Another good reason to open your drivers is so that you can concentrate on innovation. Imagine no longer having to spend your internal staff’s time and salaries on rewriting, testing and distributing new binaries for each new kernel as it comes out. You certainly have better things to do with all that skill.

Yet another good reason: nobody wants to wait six months for bug fixes. If you have any open-source competition at all, they are likely to bury you for this reason alone.

Of course, there’s the future-proofing effect previously referred to. Customers want open source because they know it will extend the lifetime of the hardware beyond the point that it is cost-effective for you to support it.

The best reason, though, is because selling hardware is what makes money for you. There is no market demand for your secrecy; in fact, quite the reverse. If your drivers are hard to find, if they have to be updated frequently, if they (worst of all) run poorly, it reflects badly on your hardware and you will sell less of it. Open source can solve these problems and boost your revenues.

The message? Keeping your driver secret looks attractive in the short run, but is probably bad strategy in the long run (certainly when you’re competing with other vendors that are already open). But if you must do it, burn the code into an onboard ROM. Then publish the interface to the ROM. Go open as much as possible to build your market and demonstrate to potential customers that you believe in your capacity to out-think and out-innovate competitors where it matters.

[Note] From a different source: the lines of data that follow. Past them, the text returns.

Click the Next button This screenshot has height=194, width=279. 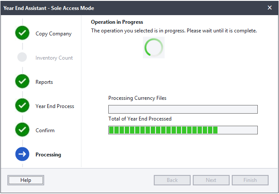[211, 180]
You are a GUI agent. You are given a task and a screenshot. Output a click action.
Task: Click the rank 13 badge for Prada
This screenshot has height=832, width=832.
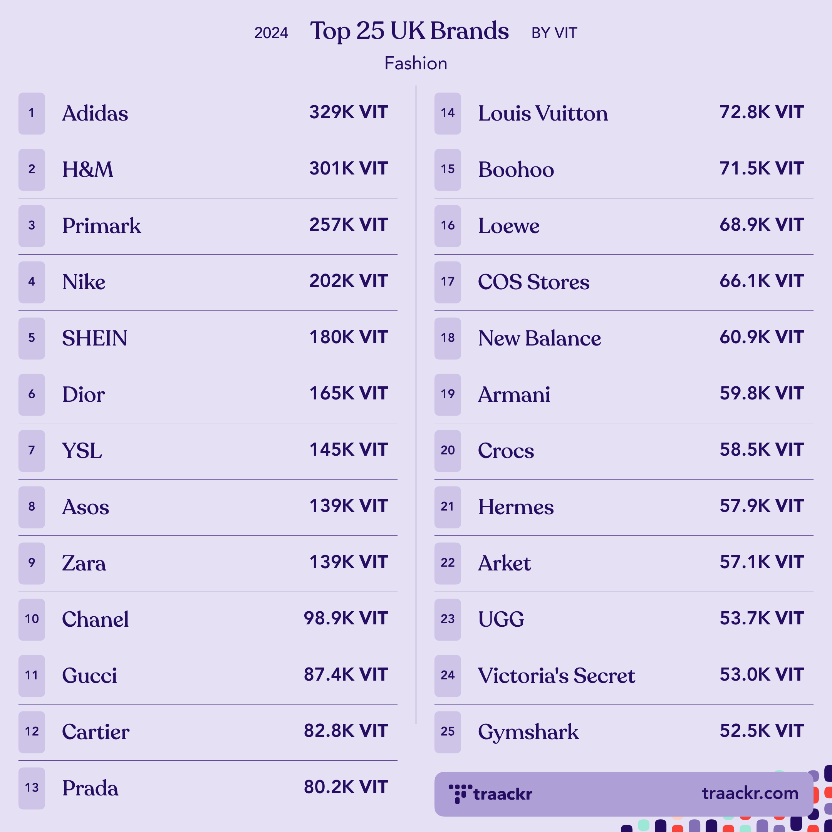[x=32, y=788]
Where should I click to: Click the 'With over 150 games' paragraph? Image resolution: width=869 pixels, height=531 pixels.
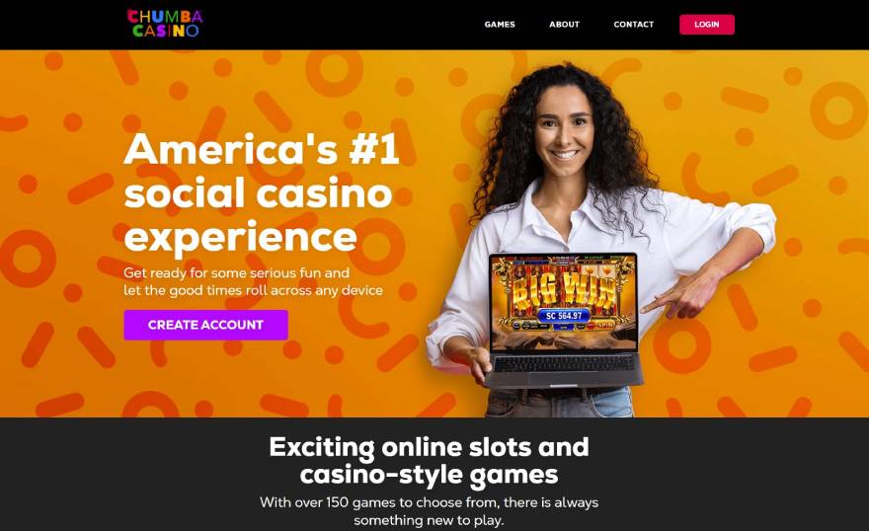tap(429, 511)
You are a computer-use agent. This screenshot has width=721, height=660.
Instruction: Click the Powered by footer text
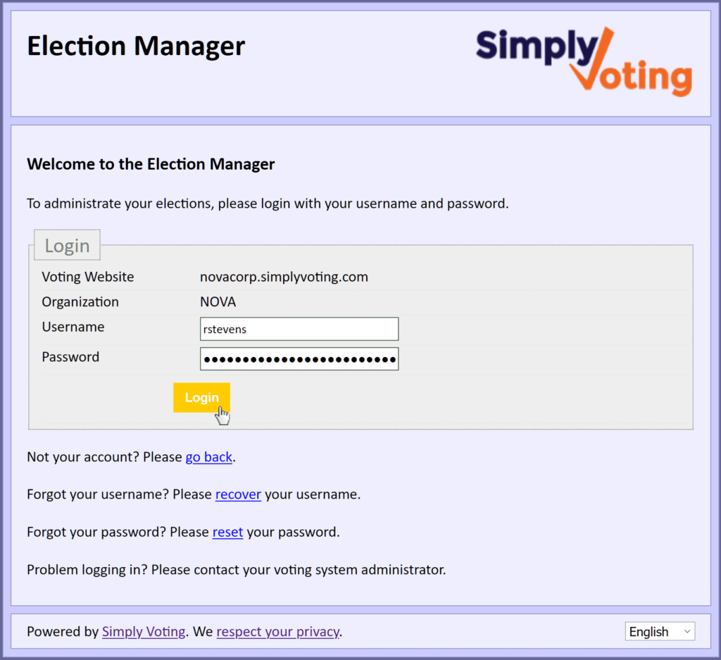tap(63, 631)
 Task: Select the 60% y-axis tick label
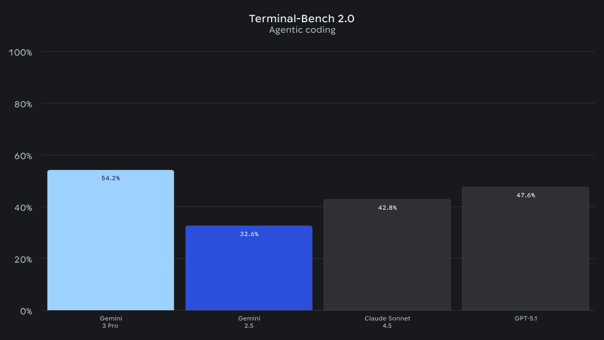[x=22, y=156]

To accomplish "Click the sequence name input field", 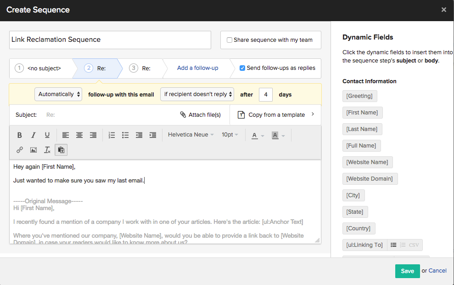I will [110, 40].
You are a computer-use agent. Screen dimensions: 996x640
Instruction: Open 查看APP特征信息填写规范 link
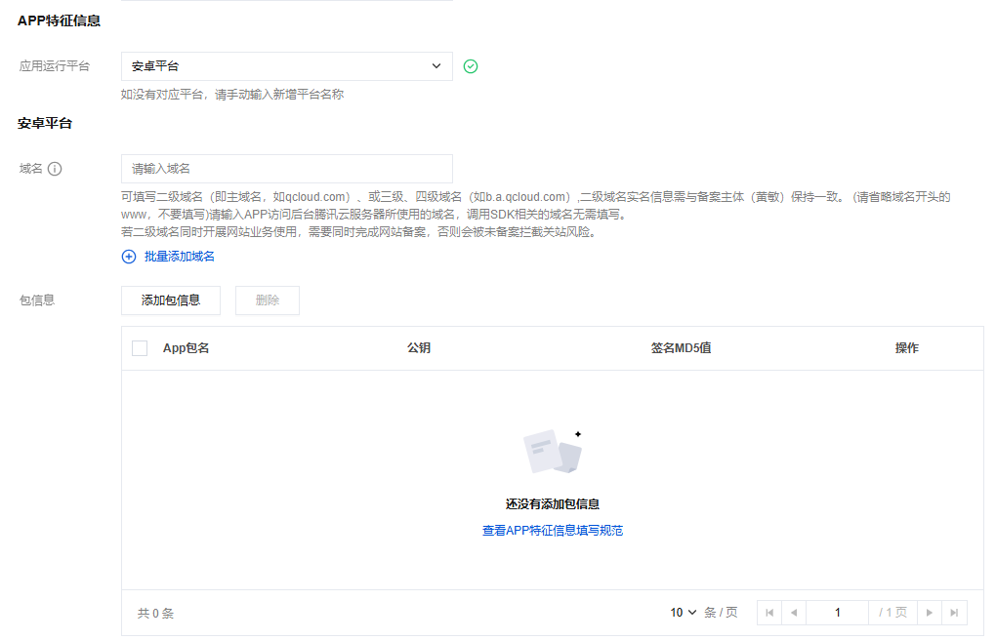pos(553,531)
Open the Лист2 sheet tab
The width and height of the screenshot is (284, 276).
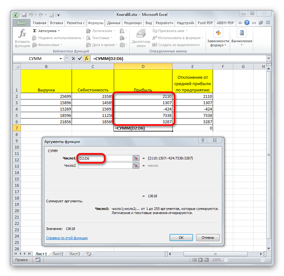point(58,254)
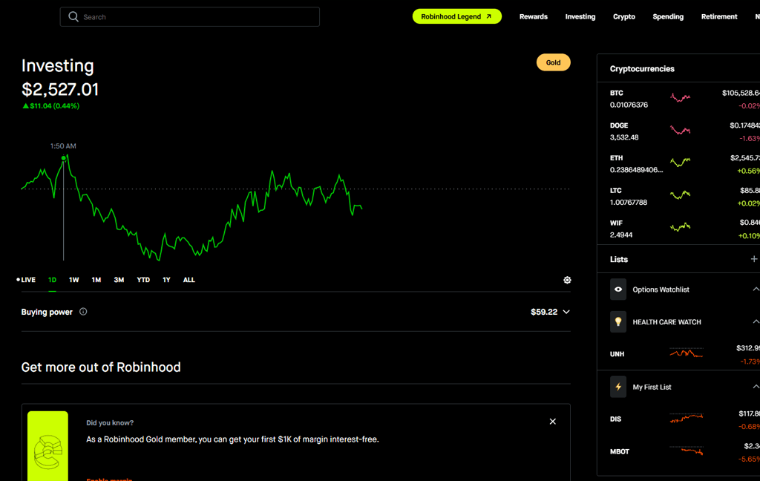
Task: Click the Gold badge button
Action: coord(553,62)
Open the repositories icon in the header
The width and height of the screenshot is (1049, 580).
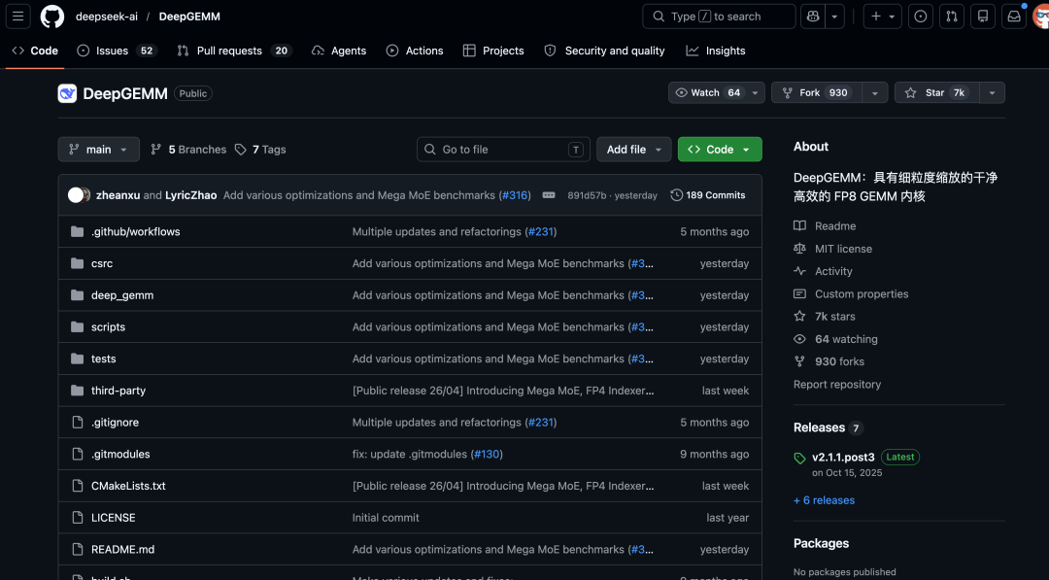coord(983,17)
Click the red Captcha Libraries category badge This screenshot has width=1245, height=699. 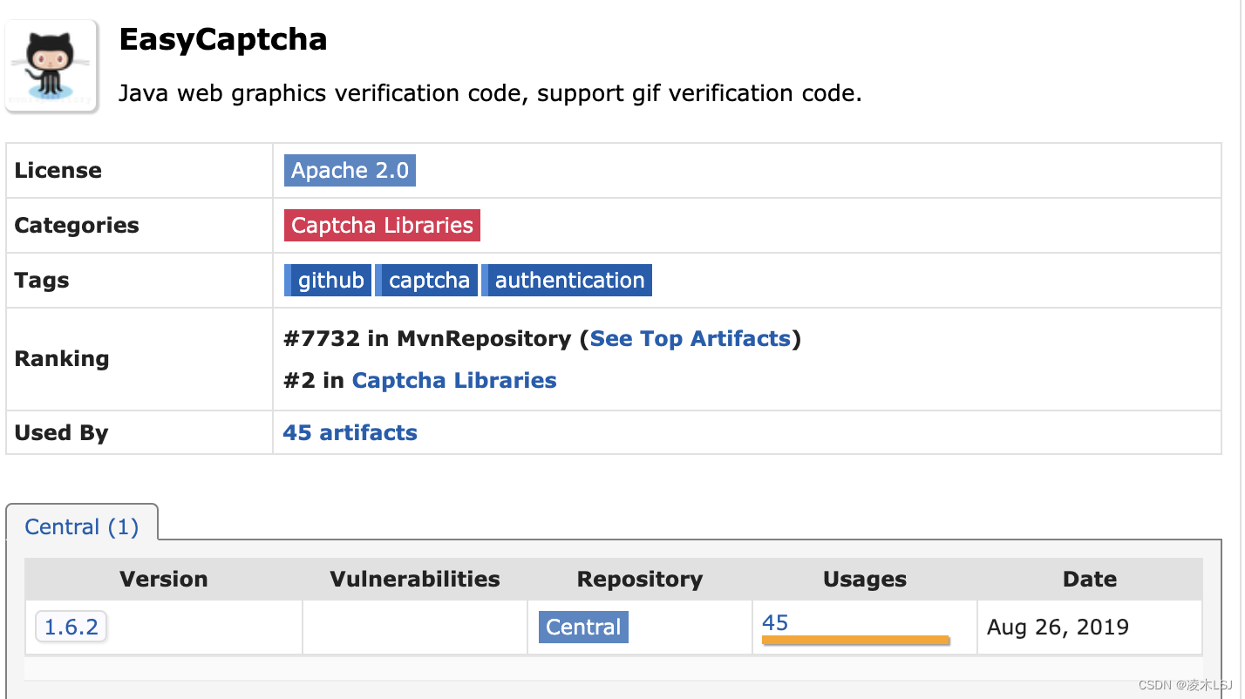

If you stay closed you will usually get the worst of all world—your secrets will still get exposed, you won’t get free development help, and you won’t have wasted your stupider competition’s time on cloning. Most importantly, you miss an avenue to widespread early adoption. A large and influential market (the people who manage the servers that run effectively all of the Internet and a plurality of all business data centers) will correctly write your company off as clueless and defensive because you didn’t realize these things. Then they’ll buy their boards from someone who did.